Intro Problem Revisit The maximum profit occurs that the maximum point of the parabola, so find the vertex of @$\begin{align*}-3p^2 + 200p - 3000\end{align*}@$ .
To find the vertex, use @$\begin{align*}x=\frac{-b}{2a}\end{align*}@$ .
@$\begin{align*}x=\frac{-(200)}{2 \cdot -3}=\frac{-200}{-6}=33.33\end{align*}@$ Plug this into the equation: @$\begin{align*}y=(-3)(33.33)^2 +(200)(33.33) -3000=-3333+6667-3000=334\end{align*}@$ .

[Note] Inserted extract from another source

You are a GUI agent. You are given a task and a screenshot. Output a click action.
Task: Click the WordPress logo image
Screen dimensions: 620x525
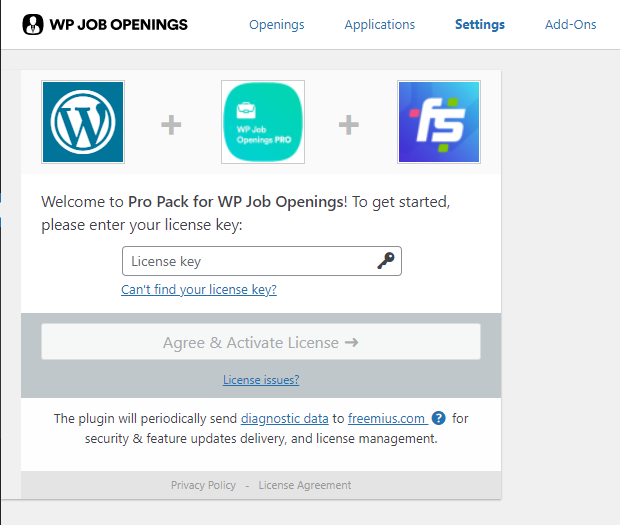(x=83, y=122)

Therefore, the vertex is (33.33, 334) and the maximum profit occurs at a price point of $33.33. At that price point, the profit would be $334.
Guided Practice
1. Find the @$\begin{align*}x-\end{align*}@$ intercepts, @$\begin{align*}y-\end{align*}@$ intercept, vertex, and axis of symmetry of @$\begin{align*}y=-x^2+7x-12\end{align*}@$ .
2. Sketch a graph of the parabola from #1.
3. Find the vertex of @$\begin{align*}y=-4x^2+16x-17\end{align*}@$ . Does the parabola open up or down?
Answers
1. This is a factorable quadratic equation.
@$$\begin{align*}-(x^2-7x+12) &=0\\ -(x^2-3x-4x+12) &=0\\ -[x(x-3)-4(x-3)] &=0\\ -(x-3)(x-4) &=0\end{align*}@$$
The @$\begin{align*}x-\end{align*}@$ intercepts are (3, 0) and (4, 0).
@$$\begin{align*}y &=-0^2+7(0)-12\\ y &=-12\end{align*}@$$
The @$\begin{align*}y-\end{align*}@$ intercept is (0, -12).
The @$\begin{align*}x-\end{align*}@$ coordinate of the vertex is @$\begin{align*}x=\frac{-7}{2(-1)}=\frac{7}{2}\end{align*}@$ . The @$\begin{align*}y-\end{align*}@$ coordinate is @$\begin{align*}y=-\left(\frac{7}{2}\right)^2+7\left(\frac{7}{2}\right)-12=\frac{1}{4}\end{align*}@$ .
Therefore, the vertex is @$\begin{align*}\left(\frac{7}{2}, \frac{1}{4}\right)\end{align*}@$ and the parabola opens down because @$\begin{align*}a<0\end{align*}@$ . The axis of symmetry is @$\begin{align*}x=\frac{7}{2}\end{align*}@$ .
2. Plot all the points you found in #1. Then, connect the points to create the parabola.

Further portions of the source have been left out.